在C ++中重载运算符时指定“ const”

Question

Code:

4: typedef unsigned short  USHORT;
5: #include <iostream.h>
6:
7:     class Counter
8:     {
9:        public:
10:          Counter();
11:          ~Counter(){}
12:          USHORT GetItsVal()const { return itsVal; }
13:          void SetItsVal(USHORT x) {itsVal = x; }
14:          void Increment() { ++itsVal; }
15:          const Counter& operator++ ();
16:
17:       private:
18:          USHORT itsVal;
19:
20:    };
21:
22:    Counter::Counter():
23:    itsVal(0)
24:    {};
25:
26:    const Counter& Counter::operator++()
27:    {
28:       ++itsVal;
29:       return *this;
30:    }
31:
32:    int main()
33:    {
34:       Counter i;
35:       cout << "The value of i is " << i.GetItsVal() << endl;
36:       i.Increment();
37:       cout << "The value of i is " << i.GetItsVal() << endl;
38:       ++i;
39:       cout << "The value of i is " << i.GetItsVal() << endl;
40:       Counter a = ++i;
41:       cout << "The value of a: " << a.GetItsVal();
42:       cout << " and i: " << i.GetItsVal() << endl;
48:     return 0;
49: }

I'm studying overloading operators in C++ and can't wrap my head around the "const" specifier in line 26. The way I understood constant reference is that we are not allowed to change the value that is stored in the reference.

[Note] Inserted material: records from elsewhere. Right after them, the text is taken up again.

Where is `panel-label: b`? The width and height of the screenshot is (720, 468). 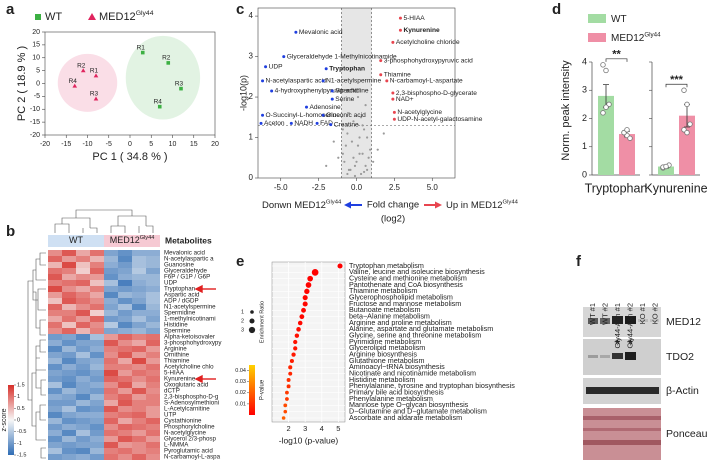 panel-label: b is located at coordinates (10, 232).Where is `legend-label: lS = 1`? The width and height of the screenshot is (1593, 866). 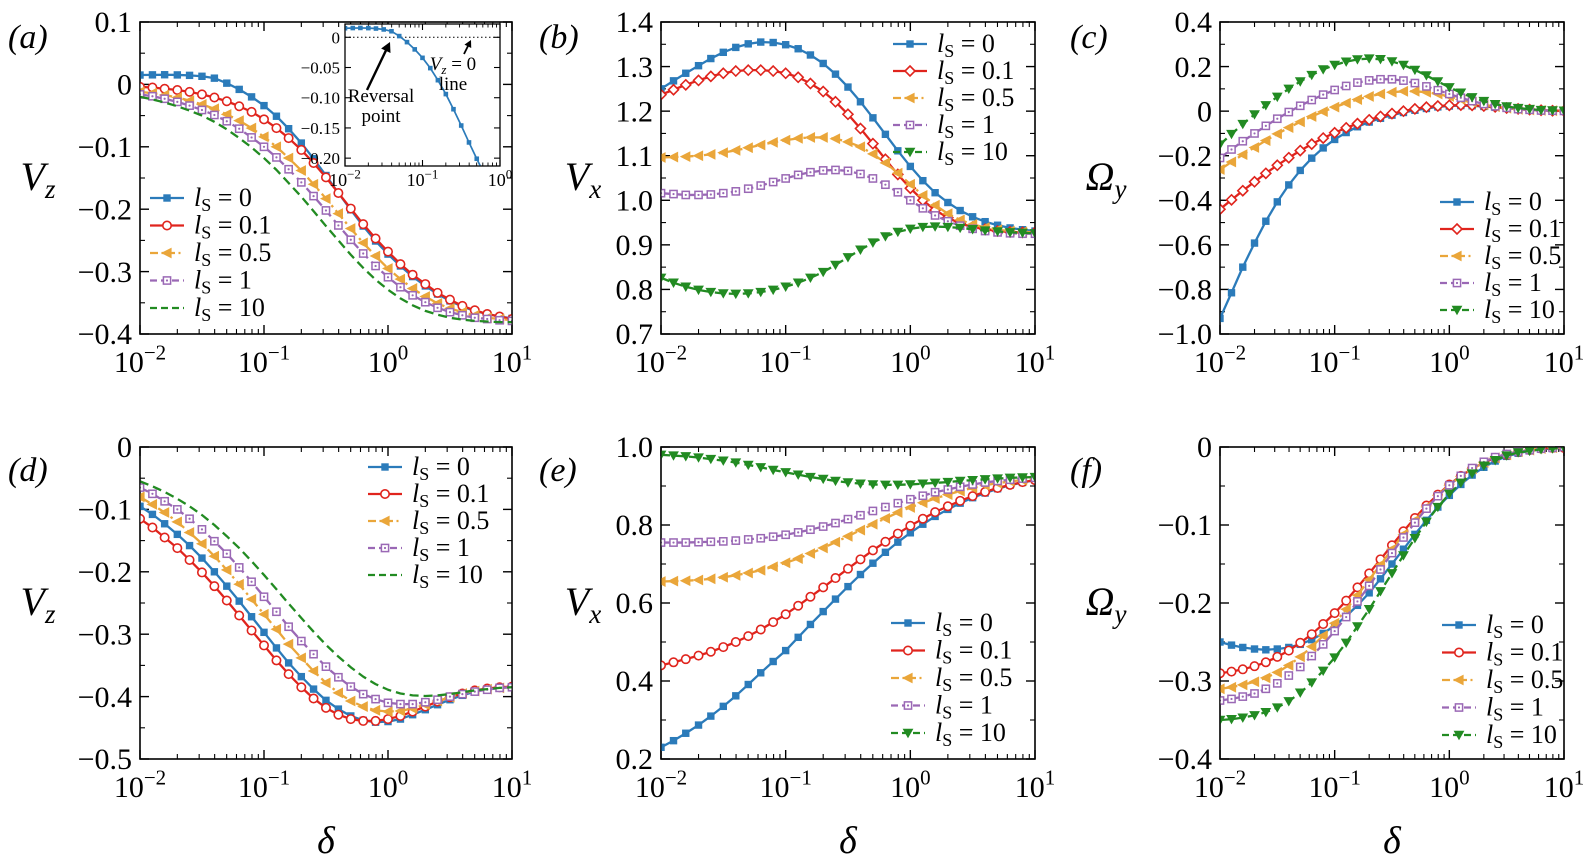
legend-label: lS = 1 is located at coordinates (1515, 709).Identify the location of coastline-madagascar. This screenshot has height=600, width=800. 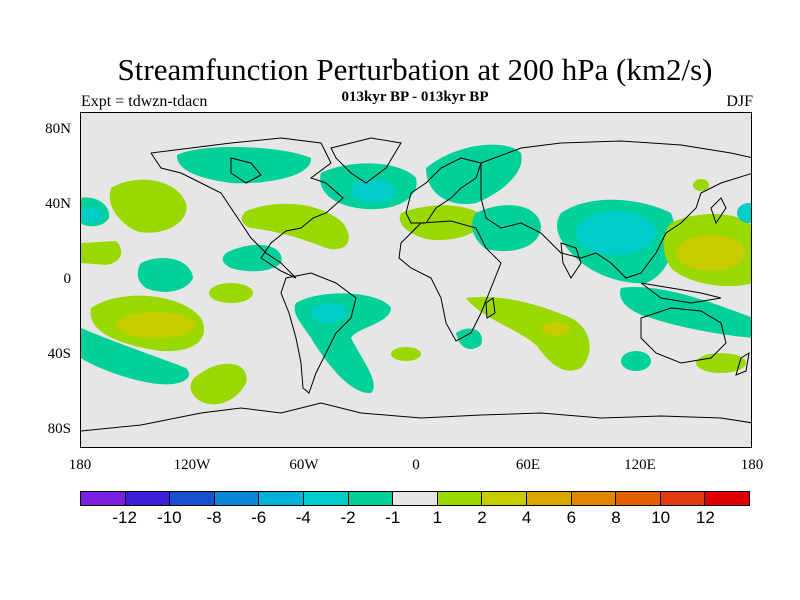
(490, 308).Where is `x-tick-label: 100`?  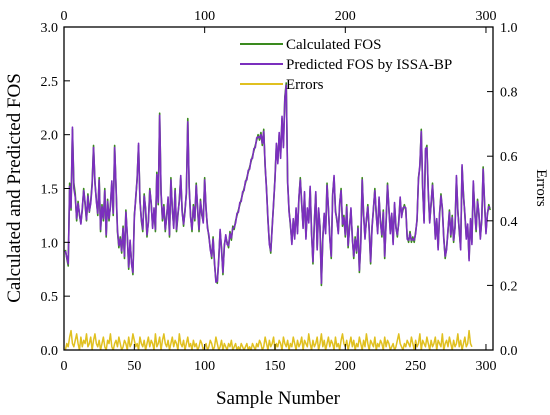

But inside the operator++ function (lines 26-30), the member variable "itsVal" is incremented. Doesn't this violate the "const" requirement in the function's definition?

Answer 1

The operator is returning a reference to an internal parameter as a const reference, which means that client code can not modify the reference they receive from the operator.

If, on the other hand the member function itself was const:

const Counter& Counter::operator++() const

then the function would not be allowed to modify any of its members. As it stands it can do any modification it wants before returning the reference.